::: Study material :::
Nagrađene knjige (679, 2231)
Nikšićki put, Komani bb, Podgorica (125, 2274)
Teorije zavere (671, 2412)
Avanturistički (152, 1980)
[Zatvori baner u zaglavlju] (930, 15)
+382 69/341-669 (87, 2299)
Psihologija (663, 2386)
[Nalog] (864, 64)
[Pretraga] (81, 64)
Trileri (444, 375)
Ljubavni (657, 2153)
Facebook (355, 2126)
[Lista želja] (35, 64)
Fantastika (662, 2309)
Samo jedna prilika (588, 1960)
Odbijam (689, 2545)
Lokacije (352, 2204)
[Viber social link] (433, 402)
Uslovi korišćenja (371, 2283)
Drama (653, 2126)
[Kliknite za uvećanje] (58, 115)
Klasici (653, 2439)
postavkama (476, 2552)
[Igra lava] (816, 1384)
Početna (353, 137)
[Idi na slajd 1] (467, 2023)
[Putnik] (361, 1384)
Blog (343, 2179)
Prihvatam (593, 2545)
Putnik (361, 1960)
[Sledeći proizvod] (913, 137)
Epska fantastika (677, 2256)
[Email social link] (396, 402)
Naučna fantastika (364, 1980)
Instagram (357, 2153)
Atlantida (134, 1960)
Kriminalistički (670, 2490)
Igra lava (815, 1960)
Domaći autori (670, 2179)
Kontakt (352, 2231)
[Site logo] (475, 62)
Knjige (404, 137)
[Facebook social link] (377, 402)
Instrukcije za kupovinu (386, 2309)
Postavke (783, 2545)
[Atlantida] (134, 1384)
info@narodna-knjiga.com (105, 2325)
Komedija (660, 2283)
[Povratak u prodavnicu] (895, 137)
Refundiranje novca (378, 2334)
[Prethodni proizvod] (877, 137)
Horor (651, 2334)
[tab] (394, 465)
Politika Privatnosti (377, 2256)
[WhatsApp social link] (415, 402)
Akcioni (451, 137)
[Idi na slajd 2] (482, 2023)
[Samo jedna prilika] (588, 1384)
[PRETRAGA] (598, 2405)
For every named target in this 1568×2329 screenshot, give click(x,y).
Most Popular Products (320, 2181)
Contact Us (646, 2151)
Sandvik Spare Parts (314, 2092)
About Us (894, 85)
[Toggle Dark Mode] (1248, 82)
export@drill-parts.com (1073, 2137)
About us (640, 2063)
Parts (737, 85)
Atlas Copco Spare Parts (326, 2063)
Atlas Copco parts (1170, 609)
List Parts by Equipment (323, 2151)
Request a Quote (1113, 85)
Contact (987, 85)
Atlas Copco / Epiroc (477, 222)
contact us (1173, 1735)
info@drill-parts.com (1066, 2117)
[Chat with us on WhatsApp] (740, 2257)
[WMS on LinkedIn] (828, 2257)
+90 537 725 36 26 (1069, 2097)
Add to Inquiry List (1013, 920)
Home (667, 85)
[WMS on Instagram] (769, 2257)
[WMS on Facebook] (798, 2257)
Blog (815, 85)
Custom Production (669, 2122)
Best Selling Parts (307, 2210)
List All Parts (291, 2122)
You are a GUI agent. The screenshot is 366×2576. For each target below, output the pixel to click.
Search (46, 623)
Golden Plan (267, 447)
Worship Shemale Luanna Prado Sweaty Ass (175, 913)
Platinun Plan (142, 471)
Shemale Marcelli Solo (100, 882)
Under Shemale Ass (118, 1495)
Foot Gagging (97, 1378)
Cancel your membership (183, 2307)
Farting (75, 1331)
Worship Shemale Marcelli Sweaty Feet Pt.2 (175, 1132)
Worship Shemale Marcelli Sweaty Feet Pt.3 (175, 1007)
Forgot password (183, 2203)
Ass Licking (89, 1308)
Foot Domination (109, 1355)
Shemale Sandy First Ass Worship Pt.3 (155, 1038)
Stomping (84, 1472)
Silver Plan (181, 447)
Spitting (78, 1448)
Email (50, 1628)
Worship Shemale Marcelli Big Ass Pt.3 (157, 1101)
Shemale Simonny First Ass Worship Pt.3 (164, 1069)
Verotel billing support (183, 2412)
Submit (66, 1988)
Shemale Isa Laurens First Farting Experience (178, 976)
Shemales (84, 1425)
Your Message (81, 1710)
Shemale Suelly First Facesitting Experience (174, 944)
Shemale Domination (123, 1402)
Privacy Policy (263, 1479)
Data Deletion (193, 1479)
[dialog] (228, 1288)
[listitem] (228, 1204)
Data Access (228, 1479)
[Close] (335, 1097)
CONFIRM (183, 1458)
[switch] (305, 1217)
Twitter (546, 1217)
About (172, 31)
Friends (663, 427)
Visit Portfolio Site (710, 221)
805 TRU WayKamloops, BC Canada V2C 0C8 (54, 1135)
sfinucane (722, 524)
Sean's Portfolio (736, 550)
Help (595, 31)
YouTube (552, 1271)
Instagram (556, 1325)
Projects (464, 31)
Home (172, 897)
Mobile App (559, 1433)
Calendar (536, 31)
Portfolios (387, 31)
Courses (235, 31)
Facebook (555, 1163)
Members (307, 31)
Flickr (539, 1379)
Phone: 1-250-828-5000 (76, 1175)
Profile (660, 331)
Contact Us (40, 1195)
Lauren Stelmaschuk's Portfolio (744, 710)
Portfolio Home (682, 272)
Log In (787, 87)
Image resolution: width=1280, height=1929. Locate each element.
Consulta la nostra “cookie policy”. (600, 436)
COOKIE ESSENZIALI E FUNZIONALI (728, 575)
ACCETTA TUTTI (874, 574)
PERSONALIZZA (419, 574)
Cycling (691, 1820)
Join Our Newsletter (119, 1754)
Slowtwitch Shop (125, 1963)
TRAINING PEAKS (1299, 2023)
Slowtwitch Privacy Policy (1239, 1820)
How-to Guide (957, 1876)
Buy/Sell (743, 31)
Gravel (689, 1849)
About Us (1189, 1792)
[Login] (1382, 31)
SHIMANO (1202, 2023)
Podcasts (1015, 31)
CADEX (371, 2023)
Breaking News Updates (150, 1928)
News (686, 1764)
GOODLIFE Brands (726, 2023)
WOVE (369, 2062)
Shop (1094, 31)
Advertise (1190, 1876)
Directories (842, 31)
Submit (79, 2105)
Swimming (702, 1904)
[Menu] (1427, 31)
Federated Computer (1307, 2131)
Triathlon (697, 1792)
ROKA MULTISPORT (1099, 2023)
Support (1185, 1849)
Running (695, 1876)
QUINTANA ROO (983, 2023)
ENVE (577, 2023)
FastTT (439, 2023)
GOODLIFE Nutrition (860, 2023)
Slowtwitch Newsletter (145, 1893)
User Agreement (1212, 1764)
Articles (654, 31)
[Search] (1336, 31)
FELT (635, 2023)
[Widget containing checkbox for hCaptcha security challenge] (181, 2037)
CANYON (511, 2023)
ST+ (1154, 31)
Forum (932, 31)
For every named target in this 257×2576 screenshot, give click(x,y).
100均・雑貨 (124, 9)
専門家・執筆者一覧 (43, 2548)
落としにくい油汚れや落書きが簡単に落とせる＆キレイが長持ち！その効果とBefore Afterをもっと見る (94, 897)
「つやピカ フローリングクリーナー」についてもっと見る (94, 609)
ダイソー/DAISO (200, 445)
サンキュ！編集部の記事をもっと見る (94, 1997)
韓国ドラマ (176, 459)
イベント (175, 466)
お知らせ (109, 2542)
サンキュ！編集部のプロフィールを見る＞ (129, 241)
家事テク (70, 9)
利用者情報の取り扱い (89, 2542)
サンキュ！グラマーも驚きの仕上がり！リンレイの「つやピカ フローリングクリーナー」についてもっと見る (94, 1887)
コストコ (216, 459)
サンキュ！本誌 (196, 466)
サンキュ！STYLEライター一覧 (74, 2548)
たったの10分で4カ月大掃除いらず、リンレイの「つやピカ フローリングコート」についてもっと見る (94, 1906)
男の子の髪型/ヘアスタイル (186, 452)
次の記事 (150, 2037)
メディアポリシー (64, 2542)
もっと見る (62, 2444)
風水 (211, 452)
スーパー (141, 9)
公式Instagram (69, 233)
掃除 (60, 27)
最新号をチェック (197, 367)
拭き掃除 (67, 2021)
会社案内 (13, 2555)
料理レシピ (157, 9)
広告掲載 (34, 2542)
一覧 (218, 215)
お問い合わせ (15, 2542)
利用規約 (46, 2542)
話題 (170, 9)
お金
:::
Exercise aim: Reproduce exactly the section above that begins at the line containing "Komedija (660, 2283)" and ends at the line containing "[Chat with us on WhatsApp] (740, 2257)", leaving out all other lines.

Solution to this problem:
Komedija (660, 2283)
[Povratak u prodavnicu] (895, 137)
Refundiranje novca (378, 2334)
[Prethodni proizvod] (877, 137)
Horor (651, 2334)
[tab] (394, 465)
Politika Privatnosti (377, 2256)
[WhatsApp social link] (415, 402)
Akcioni (451, 137)
[Idi na slajd 2] (482, 2023)
[Samo jedna prilika] (588, 1384)
[PRETRAGA] (598, 2405)
For every named target in this 1568×2329 screenshot, give click(x,y).
Most Popular Products (320, 2181)
Contact Us (646, 2151)
Sandvik Spare Parts (314, 2092)
About Us (894, 85)
[Toggle Dark Mode] (1248, 82)
export@drill-parts.com (1073, 2137)
About us (640, 2063)
Parts (737, 85)
Atlas Copco Spare Parts (326, 2063)
Atlas Copco parts (1170, 609)
List Parts by Equipment (323, 2151)
Request a Quote (1113, 85)
Contact (987, 85)
Atlas Copco / Epiroc (477, 222)
contact us (1173, 1735)
info@drill-parts.com (1066, 2117)
[Chat with us on WhatsApp] (740, 2257)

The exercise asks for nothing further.